Today the Holy Father met with Silvio Berlusconi, the recently elected prime minister of Italy.  During their discussion, the two focused on the Church’s role in Italian society, the state of education, and the importance of responding to international concerns.

According to a Vatican press release, the Pope and Italian prime minister discussed the Catholic Church’s contributions to the country as well as “questions upon which the Holy Father had dwelt during his recent discourse to the plenary assembly of the Italian Episcopal Conference.”

At the conference last month, the Pontiff addressed the Italian bishops, and recalled the country’s “educational emergency.”  During his talk, Benedict XVI noted that educating the youth in society necessitates that teachers “negotiate the obstacles placed in our way by relativism, by a culture that puts God within parenthesis and discourages all truly committed choices, and in particular definitive choices, rather privileging ... self-affirmation and immediate satisfaction."

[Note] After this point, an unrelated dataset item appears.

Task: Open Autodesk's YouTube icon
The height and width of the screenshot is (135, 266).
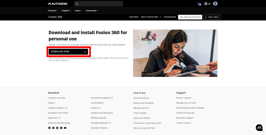Action: pyautogui.click(x=65, y=128)
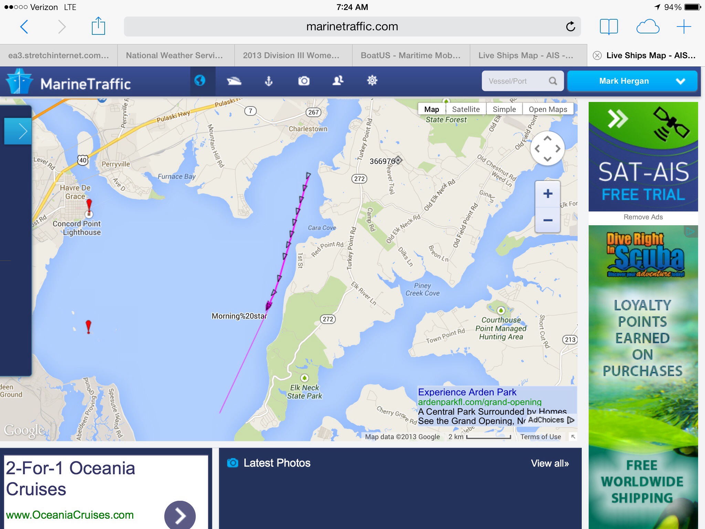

In May, Pope Benedict also told the bishops that the educational crisis can be remedied by introducing an “education that is truly educational," an education that "re-establishes full and integral formation of the person as the center of its focus.”

At their meeting today, the two heads of state also turned their attention to the events in the Middle East and other international situations.

The Pope and Prime Minister were also sure to turn their attention to Europe, which has in recent years lost much of its Christian faith.  In an effort to bring hope to the region, the two discussed “the prospects for the spiritual, ethical and social development of the European continent.”